Aim of the exercise: Your output should be the lines from the one containing "Given: Open the" through the last line below, both ends included, exactly as written and free of pictures.

========================================

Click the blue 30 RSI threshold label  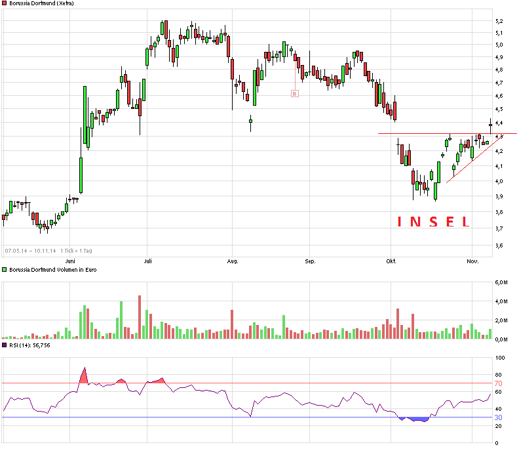[x=498, y=417]
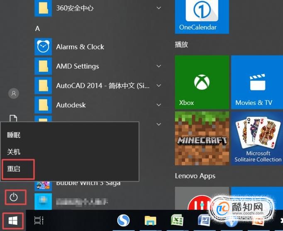The height and width of the screenshot is (231, 283).
Task: Click the Power icon in Start sidebar
Action: (14, 197)
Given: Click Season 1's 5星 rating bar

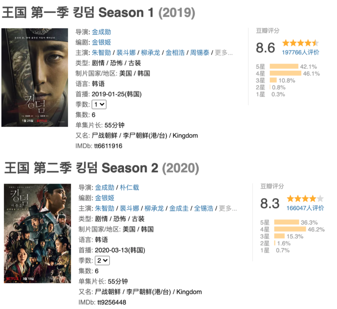Looking at the screenshot, I should pyautogui.click(x=284, y=66).
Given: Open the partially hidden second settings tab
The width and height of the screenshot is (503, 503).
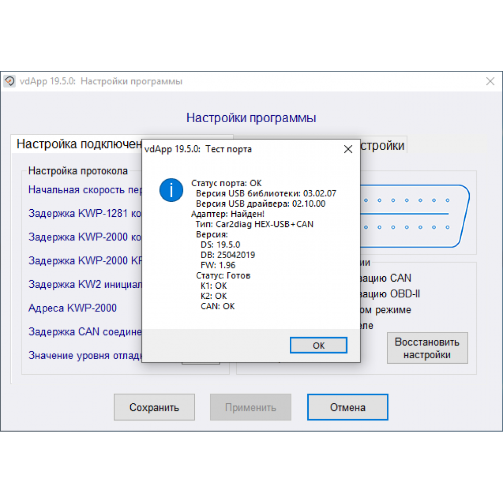Looking at the screenshot, I should pos(382,146).
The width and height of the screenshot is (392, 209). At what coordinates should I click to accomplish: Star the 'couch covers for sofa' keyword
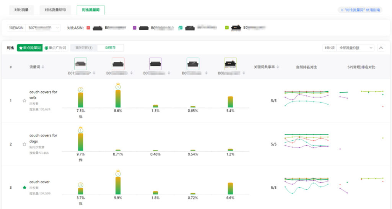(25, 101)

========================================

Output of the task:
Given: Open the partially hidden second settings tab
The width and height of the screenshot is (503, 503).
Looking at the screenshot, I should pos(382,146).
The width and height of the screenshot is (392, 209). At what coordinates should I click to accomplish: Star the 'couch covers for sofa' keyword
(25, 101)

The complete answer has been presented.